By Chris Barton, Editor-in-Chief
Thunderbird is moving downtown.
Or rather, there will be a building with a Thunderbird logo on it downtown. The Thunderbird School of Global Management, as we have come to know and love it, will probably not be moving downtown. That Thunderbird will likely disappear and fade into history. Something else will occupy the new building.
I, like many of you, am upset. I have spent a disproportionate amount of my time at Thunderbird fighting for the value of our education. I’ve spent dozens of hours talking, explaining, and arguing with administrators both at T-bird and at ASU, trying to get them to understand the unique combination of features that attracted us to this little patch of desert in the middle of Glendale. The announcement of our move downtown indicates to me that, despite my efforts (as well as those of Jake Strickler (MAGAM ’17) and many others), the administration didn’t hear our message. I didn’t spend $60,000 to occupy two years fighting to get value out of this experience, and I certainly didn’t spend that time and money to see the school I fought to preserve get tossed aside for a shiny new reboot.
I should be upfront with the fact that I have always felt called to preserve Thunderbird’s absurdity, it’s restiveness, it’s stubborn quirkiness. If I had wanted a bland, cookie-cutter business program, I would have gone to Carey, Kellogg, HBS. I came because I am a misfit, and found at T-bird an island of misfits. The value I found at Tbird came not from the curriculum, nor from the brand, but from the community: a group of massively intelligent but undeniably atypical people with whom I felt I could explore our increasingly complicated world.
I know that my reasons for going to T-bird are not necessarily shared by my classmates. Some of you came for the ‘world-class education,’ some came for the globally recognized degree, some came for the alumni network. But these are all connected. After reading the old Das Tors, after visiting the archives, after talking to alumni and to professors, I have come to believe that this stubborn quirkiness is at the core of what made our school unique, and what made us competitive. Misfits are the ones that stand out.
And that is what I fear we’ll lose when we move downtown. We’ll become less of a community, less of a refuge. Our student body will be subsumed in the downtown population. Our admissions requirements will be lowered to fund the new building. Our Pub life will be splintered across the dozens of bars around the new campus. Our student body will be no more international than ASU’s. Our faculty will increasingly come from ASU’s stock. Our classes will be diluted with ASU students. Our irreverent, wheeling way of doing things will be replaced by ASU’s lumbering bureaucracy. Our alumni network will disappear into the grating donation machine of ASU’s alumni relations office. Our traditions, our history, our ‘mystique’ will continue to be ignored, and will soon be forgotten.
And if we forget these things, what are we? Just another tasteless, cookie-cutter B-School, desperately scrambling after whatever marketing phrase sells the most compelling half-truth to the newest batch of naive students, peddling the same rote drivel that oozes out of business schools around the world. The misfits will go elsewhere. And with them will go everything that made T-bird special, attractive, and worthwhile.

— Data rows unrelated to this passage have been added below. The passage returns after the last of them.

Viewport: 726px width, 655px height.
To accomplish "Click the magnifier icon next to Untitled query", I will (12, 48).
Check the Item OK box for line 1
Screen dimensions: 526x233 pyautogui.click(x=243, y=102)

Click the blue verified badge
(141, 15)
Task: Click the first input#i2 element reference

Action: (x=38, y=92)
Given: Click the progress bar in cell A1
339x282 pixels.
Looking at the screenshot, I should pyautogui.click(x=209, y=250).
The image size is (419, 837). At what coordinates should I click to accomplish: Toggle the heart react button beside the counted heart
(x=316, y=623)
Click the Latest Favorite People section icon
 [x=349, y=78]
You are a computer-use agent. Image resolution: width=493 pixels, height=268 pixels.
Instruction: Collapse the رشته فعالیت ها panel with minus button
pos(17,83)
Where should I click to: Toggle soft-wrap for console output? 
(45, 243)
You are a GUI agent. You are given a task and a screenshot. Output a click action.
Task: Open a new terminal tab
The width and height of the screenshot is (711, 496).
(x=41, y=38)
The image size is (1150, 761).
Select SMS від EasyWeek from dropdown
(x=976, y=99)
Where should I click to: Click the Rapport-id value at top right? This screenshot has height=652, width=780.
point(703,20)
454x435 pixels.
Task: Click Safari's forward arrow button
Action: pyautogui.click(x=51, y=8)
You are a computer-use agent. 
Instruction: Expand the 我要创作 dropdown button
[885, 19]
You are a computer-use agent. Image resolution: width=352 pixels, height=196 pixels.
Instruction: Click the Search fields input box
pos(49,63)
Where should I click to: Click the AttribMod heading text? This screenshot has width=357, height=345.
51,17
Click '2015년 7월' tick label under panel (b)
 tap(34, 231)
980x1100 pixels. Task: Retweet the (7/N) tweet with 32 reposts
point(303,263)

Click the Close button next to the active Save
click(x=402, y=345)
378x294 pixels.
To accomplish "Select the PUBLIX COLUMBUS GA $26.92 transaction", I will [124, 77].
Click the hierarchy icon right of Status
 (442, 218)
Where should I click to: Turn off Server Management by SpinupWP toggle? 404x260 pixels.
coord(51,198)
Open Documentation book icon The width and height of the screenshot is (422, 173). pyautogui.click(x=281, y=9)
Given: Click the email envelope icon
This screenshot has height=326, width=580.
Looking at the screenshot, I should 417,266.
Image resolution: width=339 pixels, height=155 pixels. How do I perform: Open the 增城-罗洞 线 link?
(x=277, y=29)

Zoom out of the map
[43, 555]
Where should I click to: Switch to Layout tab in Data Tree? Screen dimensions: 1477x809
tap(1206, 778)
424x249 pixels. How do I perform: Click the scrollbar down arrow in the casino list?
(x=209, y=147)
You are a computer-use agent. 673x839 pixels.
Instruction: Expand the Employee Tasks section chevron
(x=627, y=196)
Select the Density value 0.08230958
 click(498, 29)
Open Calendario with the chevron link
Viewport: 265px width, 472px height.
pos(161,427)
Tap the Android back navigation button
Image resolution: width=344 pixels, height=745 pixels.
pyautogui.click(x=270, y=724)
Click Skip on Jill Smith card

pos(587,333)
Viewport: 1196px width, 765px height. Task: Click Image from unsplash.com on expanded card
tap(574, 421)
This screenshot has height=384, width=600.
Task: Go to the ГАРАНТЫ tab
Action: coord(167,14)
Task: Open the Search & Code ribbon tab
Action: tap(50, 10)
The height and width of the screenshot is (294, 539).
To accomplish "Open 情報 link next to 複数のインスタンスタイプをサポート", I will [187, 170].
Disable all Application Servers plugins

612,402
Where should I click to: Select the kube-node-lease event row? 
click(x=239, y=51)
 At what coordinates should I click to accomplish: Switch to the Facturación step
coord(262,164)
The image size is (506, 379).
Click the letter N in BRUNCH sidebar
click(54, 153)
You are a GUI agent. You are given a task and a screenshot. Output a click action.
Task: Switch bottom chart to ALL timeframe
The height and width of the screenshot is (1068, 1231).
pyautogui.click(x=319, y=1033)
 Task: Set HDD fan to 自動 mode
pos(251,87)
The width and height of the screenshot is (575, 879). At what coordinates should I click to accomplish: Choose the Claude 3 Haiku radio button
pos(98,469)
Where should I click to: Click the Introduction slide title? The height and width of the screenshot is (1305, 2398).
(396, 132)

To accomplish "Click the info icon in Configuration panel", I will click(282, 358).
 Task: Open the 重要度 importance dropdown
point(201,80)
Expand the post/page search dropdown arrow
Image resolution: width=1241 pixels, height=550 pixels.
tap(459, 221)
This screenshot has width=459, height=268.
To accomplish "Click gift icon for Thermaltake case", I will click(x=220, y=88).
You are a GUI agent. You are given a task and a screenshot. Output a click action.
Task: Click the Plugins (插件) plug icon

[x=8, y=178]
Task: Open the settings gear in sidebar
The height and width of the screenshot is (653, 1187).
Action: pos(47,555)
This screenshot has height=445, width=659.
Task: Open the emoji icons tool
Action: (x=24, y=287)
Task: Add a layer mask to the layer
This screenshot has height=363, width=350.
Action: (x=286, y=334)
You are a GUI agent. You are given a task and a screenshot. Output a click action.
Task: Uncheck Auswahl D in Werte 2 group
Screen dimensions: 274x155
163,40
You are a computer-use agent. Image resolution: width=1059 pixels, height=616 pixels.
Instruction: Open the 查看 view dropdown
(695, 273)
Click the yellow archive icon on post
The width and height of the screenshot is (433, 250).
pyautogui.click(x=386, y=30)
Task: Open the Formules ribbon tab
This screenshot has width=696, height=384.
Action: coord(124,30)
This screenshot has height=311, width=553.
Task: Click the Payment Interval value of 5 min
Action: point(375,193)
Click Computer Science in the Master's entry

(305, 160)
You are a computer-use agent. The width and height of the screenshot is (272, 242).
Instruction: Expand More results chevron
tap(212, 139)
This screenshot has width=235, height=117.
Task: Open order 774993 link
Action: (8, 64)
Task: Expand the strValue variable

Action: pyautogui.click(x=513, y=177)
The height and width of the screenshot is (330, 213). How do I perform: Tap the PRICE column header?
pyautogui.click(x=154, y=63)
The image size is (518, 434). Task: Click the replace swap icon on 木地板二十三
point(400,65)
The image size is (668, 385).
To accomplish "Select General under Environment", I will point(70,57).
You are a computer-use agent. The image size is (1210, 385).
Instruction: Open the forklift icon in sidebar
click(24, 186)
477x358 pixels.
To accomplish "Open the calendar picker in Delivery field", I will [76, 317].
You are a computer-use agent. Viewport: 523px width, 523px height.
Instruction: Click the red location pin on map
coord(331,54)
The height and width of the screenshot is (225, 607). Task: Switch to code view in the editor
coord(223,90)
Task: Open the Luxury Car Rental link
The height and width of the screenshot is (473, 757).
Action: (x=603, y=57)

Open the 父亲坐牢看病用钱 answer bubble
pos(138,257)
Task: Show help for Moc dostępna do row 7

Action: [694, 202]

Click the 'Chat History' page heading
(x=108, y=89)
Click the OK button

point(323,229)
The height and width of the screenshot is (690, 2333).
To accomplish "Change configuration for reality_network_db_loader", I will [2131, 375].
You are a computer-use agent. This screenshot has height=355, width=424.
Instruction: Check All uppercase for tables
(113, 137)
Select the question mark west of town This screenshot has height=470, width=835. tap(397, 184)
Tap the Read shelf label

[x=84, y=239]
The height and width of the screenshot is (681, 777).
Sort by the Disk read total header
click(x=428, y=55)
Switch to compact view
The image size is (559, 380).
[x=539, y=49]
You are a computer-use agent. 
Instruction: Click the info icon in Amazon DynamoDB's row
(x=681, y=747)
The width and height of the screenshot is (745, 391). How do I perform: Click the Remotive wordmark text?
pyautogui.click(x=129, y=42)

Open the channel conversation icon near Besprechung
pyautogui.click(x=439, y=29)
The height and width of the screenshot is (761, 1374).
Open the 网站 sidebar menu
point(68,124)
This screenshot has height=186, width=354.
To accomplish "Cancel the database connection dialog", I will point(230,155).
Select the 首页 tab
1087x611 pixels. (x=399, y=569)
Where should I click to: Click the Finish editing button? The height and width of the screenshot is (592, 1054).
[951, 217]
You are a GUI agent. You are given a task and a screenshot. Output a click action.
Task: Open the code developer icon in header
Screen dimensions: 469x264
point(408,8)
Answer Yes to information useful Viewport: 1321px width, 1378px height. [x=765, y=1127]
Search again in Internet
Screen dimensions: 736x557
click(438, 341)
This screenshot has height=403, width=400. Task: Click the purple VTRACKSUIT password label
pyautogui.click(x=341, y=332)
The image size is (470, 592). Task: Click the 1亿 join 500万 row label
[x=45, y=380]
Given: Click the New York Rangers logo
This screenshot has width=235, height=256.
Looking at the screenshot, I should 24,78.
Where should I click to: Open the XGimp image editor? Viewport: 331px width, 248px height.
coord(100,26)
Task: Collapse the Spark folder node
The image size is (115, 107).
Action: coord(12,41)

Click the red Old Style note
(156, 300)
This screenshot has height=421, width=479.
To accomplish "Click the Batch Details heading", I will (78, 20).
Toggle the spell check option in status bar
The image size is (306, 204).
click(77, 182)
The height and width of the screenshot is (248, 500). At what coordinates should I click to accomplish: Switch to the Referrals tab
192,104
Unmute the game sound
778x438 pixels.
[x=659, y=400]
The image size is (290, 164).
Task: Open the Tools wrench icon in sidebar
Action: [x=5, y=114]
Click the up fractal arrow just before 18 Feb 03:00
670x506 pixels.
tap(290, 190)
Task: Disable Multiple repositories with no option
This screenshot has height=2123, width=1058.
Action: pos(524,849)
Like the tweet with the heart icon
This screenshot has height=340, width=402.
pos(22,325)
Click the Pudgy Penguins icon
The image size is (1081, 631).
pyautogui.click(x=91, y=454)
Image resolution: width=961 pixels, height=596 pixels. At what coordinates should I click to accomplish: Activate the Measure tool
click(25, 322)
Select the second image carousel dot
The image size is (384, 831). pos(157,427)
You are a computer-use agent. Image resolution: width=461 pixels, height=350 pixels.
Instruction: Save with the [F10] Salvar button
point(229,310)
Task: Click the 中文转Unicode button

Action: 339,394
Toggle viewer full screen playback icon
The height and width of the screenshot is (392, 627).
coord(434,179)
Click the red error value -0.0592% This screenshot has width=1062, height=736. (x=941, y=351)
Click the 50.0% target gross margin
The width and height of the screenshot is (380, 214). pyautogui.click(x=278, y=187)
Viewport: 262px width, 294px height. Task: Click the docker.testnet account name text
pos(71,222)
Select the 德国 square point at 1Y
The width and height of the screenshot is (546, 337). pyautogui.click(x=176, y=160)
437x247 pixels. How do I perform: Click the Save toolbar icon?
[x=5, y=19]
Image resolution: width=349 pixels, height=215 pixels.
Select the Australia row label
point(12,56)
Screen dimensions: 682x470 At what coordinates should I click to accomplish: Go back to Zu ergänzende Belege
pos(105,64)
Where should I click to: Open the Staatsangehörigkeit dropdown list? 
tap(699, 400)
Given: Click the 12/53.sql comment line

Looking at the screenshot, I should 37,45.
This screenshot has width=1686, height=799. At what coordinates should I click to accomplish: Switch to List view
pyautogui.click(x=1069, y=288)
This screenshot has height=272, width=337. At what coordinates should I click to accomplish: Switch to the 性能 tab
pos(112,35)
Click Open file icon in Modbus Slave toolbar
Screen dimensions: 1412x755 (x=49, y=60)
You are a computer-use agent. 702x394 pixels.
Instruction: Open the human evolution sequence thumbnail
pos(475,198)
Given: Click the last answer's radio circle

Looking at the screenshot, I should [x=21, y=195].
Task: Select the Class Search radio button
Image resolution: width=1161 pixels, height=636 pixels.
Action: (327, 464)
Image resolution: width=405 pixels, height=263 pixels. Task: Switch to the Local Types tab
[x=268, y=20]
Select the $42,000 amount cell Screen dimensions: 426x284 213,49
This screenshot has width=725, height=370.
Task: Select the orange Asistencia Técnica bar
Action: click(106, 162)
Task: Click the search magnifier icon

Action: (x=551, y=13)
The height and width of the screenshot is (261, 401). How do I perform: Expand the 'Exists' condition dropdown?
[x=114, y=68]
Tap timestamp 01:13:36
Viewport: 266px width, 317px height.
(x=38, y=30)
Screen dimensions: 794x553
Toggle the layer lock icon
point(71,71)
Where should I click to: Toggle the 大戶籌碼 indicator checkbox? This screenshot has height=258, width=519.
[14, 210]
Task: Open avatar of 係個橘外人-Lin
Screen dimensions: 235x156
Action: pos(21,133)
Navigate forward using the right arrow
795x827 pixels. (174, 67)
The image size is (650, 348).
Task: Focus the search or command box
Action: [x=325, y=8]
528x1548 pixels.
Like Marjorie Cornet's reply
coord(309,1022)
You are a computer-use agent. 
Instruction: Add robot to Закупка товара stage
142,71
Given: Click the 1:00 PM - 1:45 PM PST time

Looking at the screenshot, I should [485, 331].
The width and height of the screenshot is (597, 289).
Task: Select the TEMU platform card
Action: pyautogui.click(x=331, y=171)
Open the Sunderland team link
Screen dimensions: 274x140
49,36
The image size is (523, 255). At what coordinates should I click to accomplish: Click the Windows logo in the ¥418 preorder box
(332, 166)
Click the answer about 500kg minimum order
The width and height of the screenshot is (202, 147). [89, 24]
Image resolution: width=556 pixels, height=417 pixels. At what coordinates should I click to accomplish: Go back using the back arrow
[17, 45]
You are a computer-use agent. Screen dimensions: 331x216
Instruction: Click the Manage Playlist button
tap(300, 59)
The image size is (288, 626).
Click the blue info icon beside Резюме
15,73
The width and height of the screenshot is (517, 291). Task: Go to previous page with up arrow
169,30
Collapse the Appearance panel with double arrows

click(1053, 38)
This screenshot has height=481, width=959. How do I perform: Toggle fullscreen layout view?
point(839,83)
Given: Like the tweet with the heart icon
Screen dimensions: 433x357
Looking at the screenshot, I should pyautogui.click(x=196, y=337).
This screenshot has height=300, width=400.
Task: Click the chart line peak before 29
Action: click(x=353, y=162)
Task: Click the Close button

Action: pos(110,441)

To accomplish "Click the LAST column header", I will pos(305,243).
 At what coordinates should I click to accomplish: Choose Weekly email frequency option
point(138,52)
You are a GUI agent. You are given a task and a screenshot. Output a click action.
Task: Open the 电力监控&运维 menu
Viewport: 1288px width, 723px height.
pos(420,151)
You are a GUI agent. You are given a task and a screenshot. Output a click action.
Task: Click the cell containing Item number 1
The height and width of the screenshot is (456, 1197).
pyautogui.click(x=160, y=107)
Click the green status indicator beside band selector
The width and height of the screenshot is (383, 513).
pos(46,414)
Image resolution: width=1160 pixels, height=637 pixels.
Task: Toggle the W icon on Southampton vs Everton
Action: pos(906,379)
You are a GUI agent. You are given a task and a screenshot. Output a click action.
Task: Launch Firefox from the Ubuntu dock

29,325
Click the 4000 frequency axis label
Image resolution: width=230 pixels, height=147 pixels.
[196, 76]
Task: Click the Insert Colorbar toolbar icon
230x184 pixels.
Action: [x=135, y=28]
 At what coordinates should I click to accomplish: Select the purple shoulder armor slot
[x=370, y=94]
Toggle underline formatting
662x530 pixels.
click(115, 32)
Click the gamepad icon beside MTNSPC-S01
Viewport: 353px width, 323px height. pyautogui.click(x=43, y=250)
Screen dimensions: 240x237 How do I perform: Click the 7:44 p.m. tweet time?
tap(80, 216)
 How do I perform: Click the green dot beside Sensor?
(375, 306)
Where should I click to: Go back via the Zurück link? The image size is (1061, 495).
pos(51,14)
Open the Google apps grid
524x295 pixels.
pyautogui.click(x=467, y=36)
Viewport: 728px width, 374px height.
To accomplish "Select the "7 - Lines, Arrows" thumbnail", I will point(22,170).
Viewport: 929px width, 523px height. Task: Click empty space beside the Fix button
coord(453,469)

Or at least, that’s one way of looking at it.
Another perspective is that our campus was always a handicap, and that being out in Glendale kept us from so much of what Phoenix has to offer. We have merely survived these past 70 years, constantly held back by our geography. With a downtown campus, we’ll be able to better integrate ourselves into the international scene, supply more opportunities for our students, and take advantage of ASU’s massive resources. Our central location will attract more and better students, increasing the caliber of T-bird graduates and, therefore, the value of our degree.
Although I sometimes question his choices, I trust that Michael Crow and his team know what they’re doing. They gave me a fantastic undergrad experience, raised ASU to global renown, and, let’s not forget, saved Thunderbird from oblivion. I’m sure that the decision to move downtown was not made frivolously, and that much more thought went into this move than any of us have been able to give it in the last few days. I’m confident that, when we come back to Phoenix to celebrate the 100 year anniversary of Thunderbird, we will find it, as Crow likes to say, “thriving.”
These are not contradictory opinions. I cannot talk myself out of believing that this move marks the end of the school I know and love. I also know that what will be built on our remains will be, in its own way, great. But I see little to no continuity between our past and our future. Of the myriad features of the Thunderbird we know, what, if anything, will survive the move? The only thing sure to survive is the brand, the name ‘Thunderbird School of Global Management.” But like Athens debating the Ship of Theseus, we’ll forever be left asking ourselves: after all the original parts of been replaced or discarded, is it still Thunderbird, or is it something else entirely?